Federal Courts Split on Whether the Electronic Funds Transfer Act Applies to Consumer Wire Transfers
A recent decision from the United States District Court for the Northern District of California highlights a developing judicial split over whether the Electronic Funds Transfer Act (EFTA) applies to consumer wire transfers. In Jung v. Discover Bank, the Court dismissed an EFTA claim arising from a social-engineering scam that induced a $110,000 wire transfer, holding that consumer wire transfers fall outside the statute’s scope. The ruling contrasts with a recent decision from the United States District Court for the Southern District of New York, New York v. Citibank, N.A., which held that certain consumer wire transfers may fall within the EFTA.
Background
In Jung, a fraudster posing as a bank representative convinced the plaintiff’s spouse to complete identity-verification steps that ultimately enabled the initiation of a $110,000 wire transfer from the couple’s account. After the bank declined reimbursement, the plaintiff filed a putative class action asserting claims under the EFTA, California’s Uniform Commercial Code (UCC) and California’s Unfair Competition Law. The Court dismissed the EFTA claim with prejudice.
The California Court’s Holding
The Jung Court held that the EFTA does not apply to consumer wire transfers. The statute excludes from the definition of “electronic fund transfers” transactions conducted through systems used to transfer funds between financial institutions, and Regulation E similarly excludes “wire or other similar transfers.”
Relying on this statutory language and prior appellate authority, the Court concluded that consumer wire transfers fall outside the EFTA framework. The Court also declined to follow a recent out-of-circuit decision that had interpreted the statute more broadly.
The New York Court’s Different Approach
In New York v. Citibank, the Southern District of New York reached a different conclusion when evaluating scam-induced consumer wire transfers.
The Court reasoned that a wire transfer can be understood as a sequence of steps rather than a single transaction. Although the interbank transmission portion of the transfer may be excluded from the EFTA, the Court concluded that the initial debit from a consumer account, particularly when initiated electronically through online banking, may qualify as an electronic fund transfer. On that basis, the Court allowed the EFTA claims to proceed past the pleading stage.
Emerging Judicial Divide
Taken together, these decisions illustrate a growing divide in how courts interpret the EFTA in the context of consumer wire fraud. The Jung decision reflects the traditional view that consumer wire transfers are categorically excluded from the statute and instead governed by Article 4A of the UCC, which allocates losses based largely on the commercial reasonableness of a bank’s security procedures.
By contrast, the Citibank decision treats the consumer-account debit and the interbank wire transmission as analytically distinct steps. Under that approach, the initial debit from the consumer’s account may fall within the EFTA even though the subsequent interbank transfer does not.
Why the Issue Matters
The scope of the EFTA has significant implications for financial institutions and fintech providers. If courts adopt the broader interpretation reflected in Citibank, banks could face expanded liability for scam-induced consumer wire transfers and may be subject to Regulation E investigation and reimbursement obligations. If courts continue to follow the approach taken in Jung, disputes over fraudulent wire transfers will generally remain governed by the UCC’s Article 4A framework.
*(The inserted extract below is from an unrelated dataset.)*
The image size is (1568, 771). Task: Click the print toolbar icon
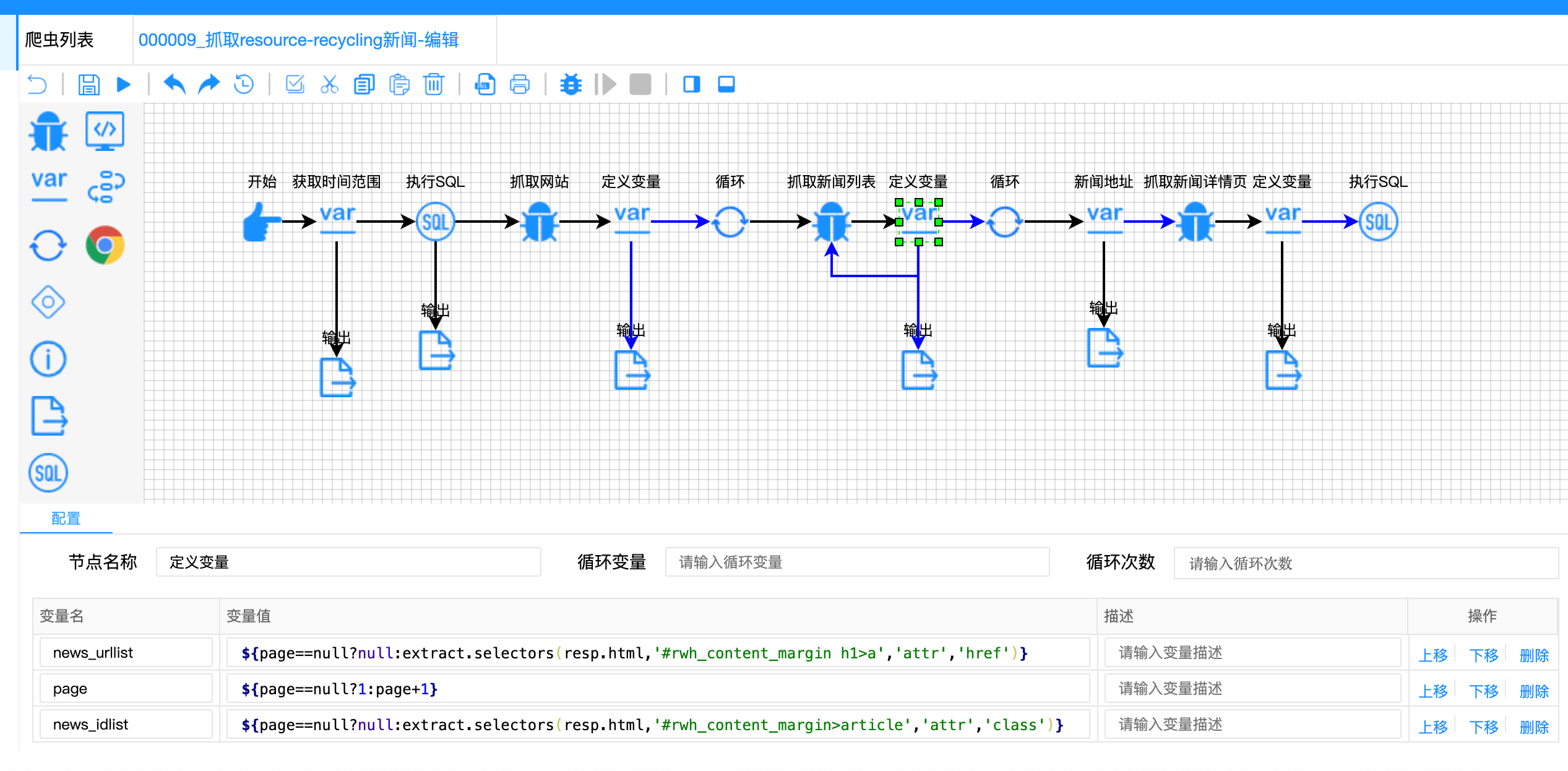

Notably, while the Biden-era Consumer Financial Protection Bureau (the “Bureau”) filed a Statement of Interest in Citibank endorsing the broader view of the EFTA eventually adopted by the Southern District of New York, the Bureau rescinded that statement in early 2025, calling it “an unsuitable method of advancing a novel and significant interpretation of the EFTA that could impose significant liability on regulated parties without fair notice.” This indicates that the current leadership of the Bureau (which has rulemaking authority over the EFTA under the Dodd-Frank Act) agrees with the narrower view set forth in Jung.
Outlook
Most courts to address the issue have aligned with the interpretation reflected in Jung, but the reasoning adopted in Citibank signals the potential for further litigation over the statute’s scope. As fraud schemes increasingly rely on sophisticated social-engineering tactics, courts and regulators may face growing pressure to clarify whether—and to what extent—the EFTA applies to consumer wire transfers.